-- START RECORDS --

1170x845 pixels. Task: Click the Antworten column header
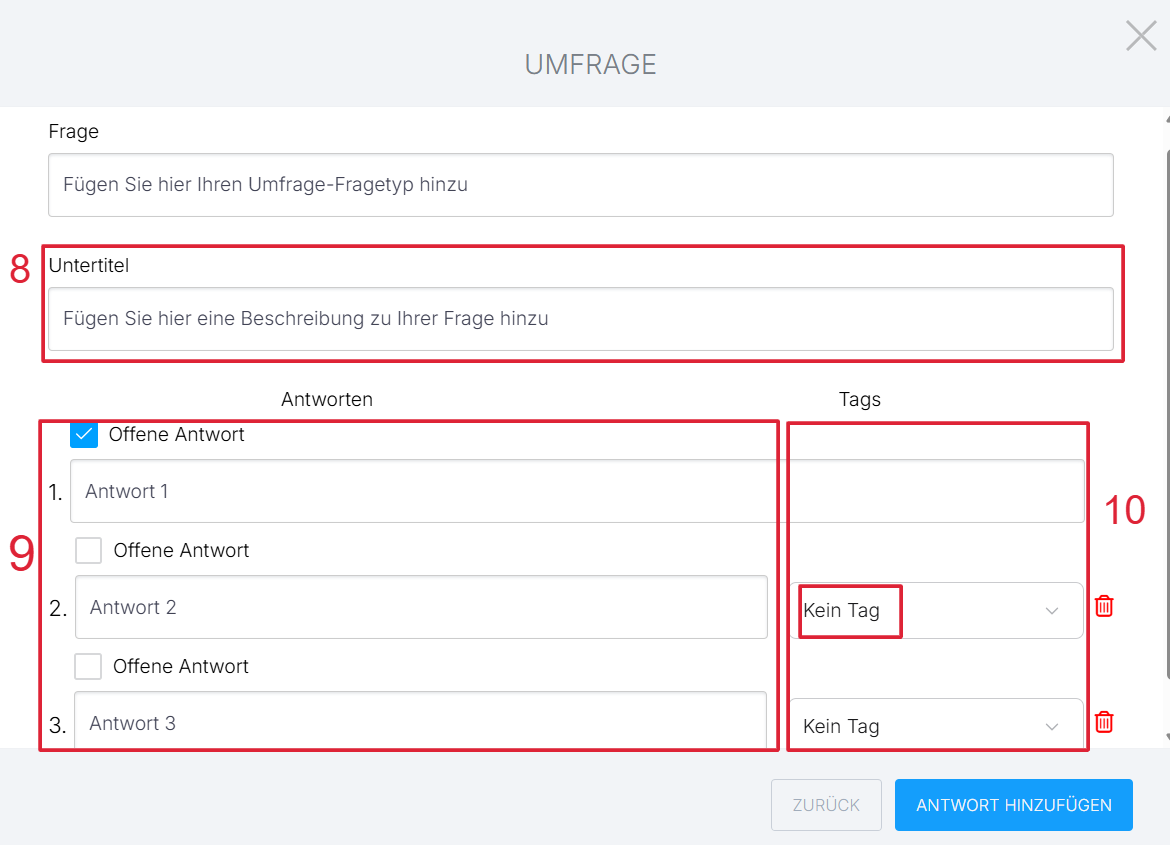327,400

-- END RECORDS --
-- START RECORDS --

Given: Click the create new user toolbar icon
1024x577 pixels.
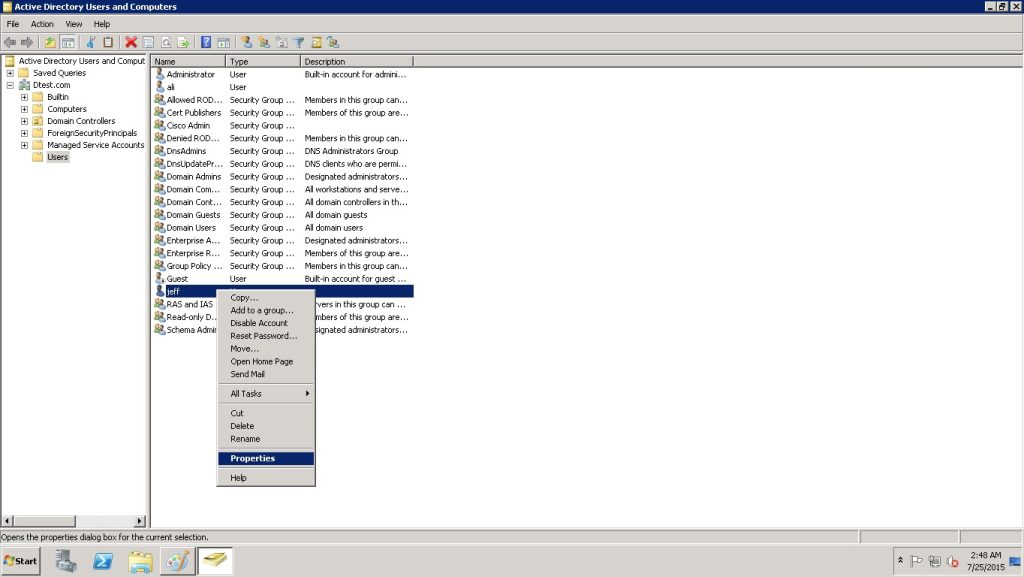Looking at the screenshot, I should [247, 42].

-- END RECORDS --
-- START RECORDS --

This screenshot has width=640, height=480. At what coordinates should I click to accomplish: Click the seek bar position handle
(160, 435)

-- END RECORDS --

_THE EXERCISE_
Reproduce word for word the lines in the records above, from the line containing "Given: Click the create new user toolbar icon" through the line containing "Looking at the", with both included, and leave out the pictures.

_ANSWER TO THE EXERCISE_
Given: Click the create new user toolbar icon
1024x577 pixels.
Looking at the screenshot, I should [247, 42].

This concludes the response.